Pondhouse Data AI - Tips & Tutorials for Data & AI 22

Manus AI: Is This What AGI Looks Like? | Build Low-Code AI Agents with n8n | Privacy-Friendly Document Extraction | Add Memory to Your Agents

Andreas Nigg
25 Mar

Hey there,

This week, we bring you practical tools for AI development: from building agents with n8n's low-code platform to examining China's impressive Manus AI system. We look at SmolDocling for document processing, investigate why multi-agent systems sometimes underperform, and share a straightforward technique for adding memory to your conversational agents.

Enjoy the read!

Cheers, Andreas & Sascha

In today's edition:

📚 Tutorial of the Week: Building AI Agents with n8n - A Low-Code Approach to AI Workflows

🛠️ Tool Spotlight: SmolDocling: A tiny OCR model for high-quality and privacy-friendly document data extraction

📰 Top News: Manus AI - The first glimpse on AGI?
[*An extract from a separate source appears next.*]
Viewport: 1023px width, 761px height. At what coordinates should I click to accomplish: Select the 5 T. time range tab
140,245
💡 Tips: Add Memory to Your AI Agents for Better Conversations

Let's get started!

Find this Newsletter helpful?
Please forward it to your colleagues and friends - it helps us tremendously.

Tutorial of the week

Building AI Agents with n8n - A Low-Code Approach to AI Workflows

For developers who've worked with custom-built AI agents, you know the challenge of managing API integrations and maintaining complex code. This week, we explore a pragmatic alternative using n8n as a low-code platform for AI agent development.

Our tutorial demonstrates how to leverage n8n's visual workflow system to build an agent that can:

Process user input through a chat interface
Make decisions on which tools to use for specific queries
Execute Wikipedia searches when factual information is needed
Perform dynamic SQL queries against a PostgreSQL database
Maintain conversation context through configurable memory systems

The implementation is quite simple: it starts by connecting a Chat Trigger node to an AI Agent node (using OpenAI's GPT-4o), then extending functionality through tool nodes. The workflow execution is transparent, showing exactly how the agent routes requests and processes responses at each step.
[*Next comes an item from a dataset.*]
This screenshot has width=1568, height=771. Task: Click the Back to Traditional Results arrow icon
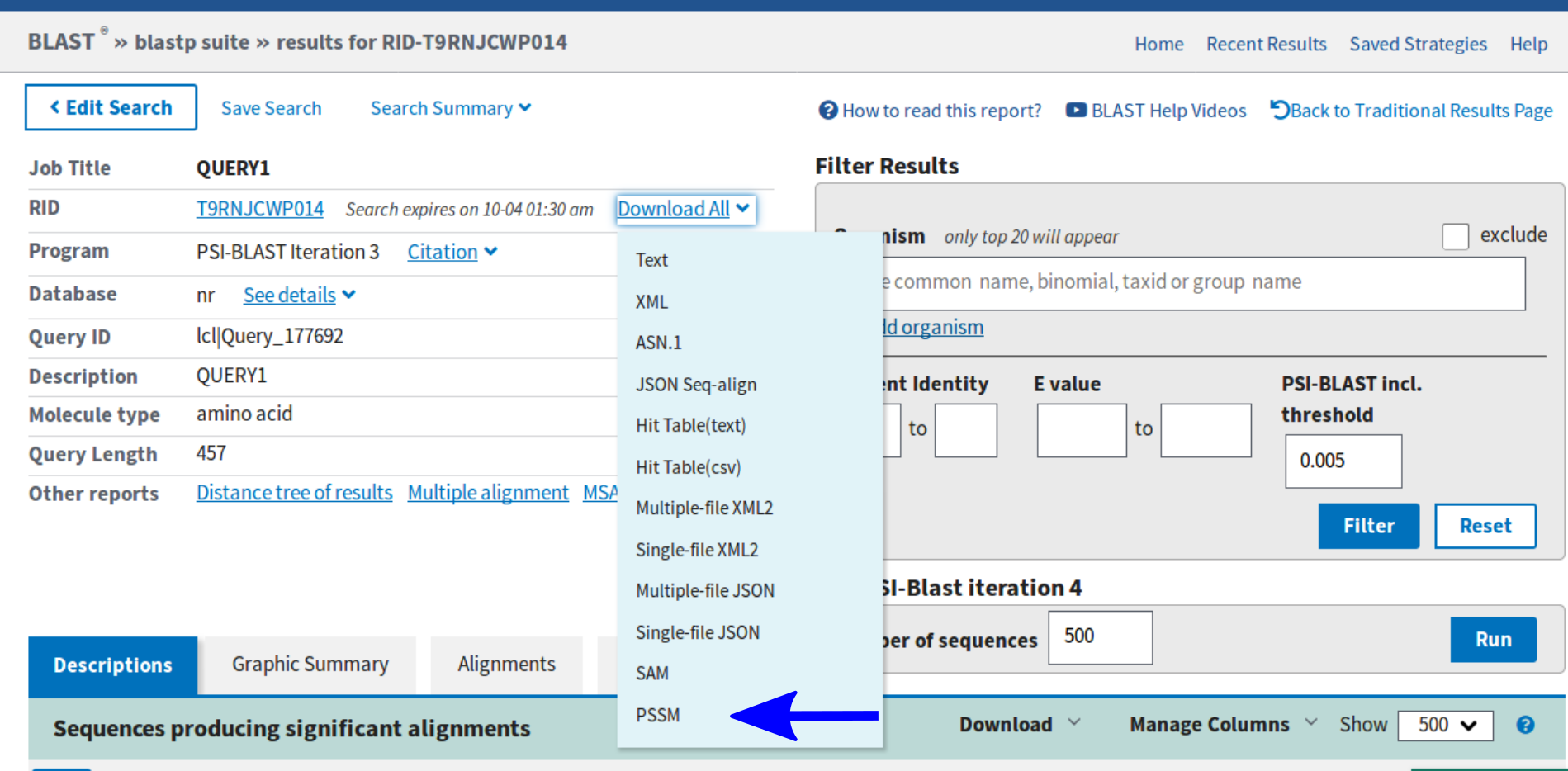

A very welcome and dynamic observation is n8n's ability to handle the API complexity while still allowing for custom code when needed. For example, you can use expressions like {{ $fromAI('placeholder_name') }} to dynamically inject AI-generated SQL queries into database connections.

We also address practical considerations like Docker deployment options, data persistence, and the limitations of using this approach in high-volume production environments versus prototyping scenarios.

This method won't replace custom-built agents for production-critical systems, but it offers a significant advantage for rapid development and testing of complex agent behaviors without writing hundreds of lines of API integration code.

Building AI Agents with n8n: Low-Code approach to AI workflows

Discover how to create AI agents using n8n—use a no-code/low-code platform to build robust workflows for AI and beyond.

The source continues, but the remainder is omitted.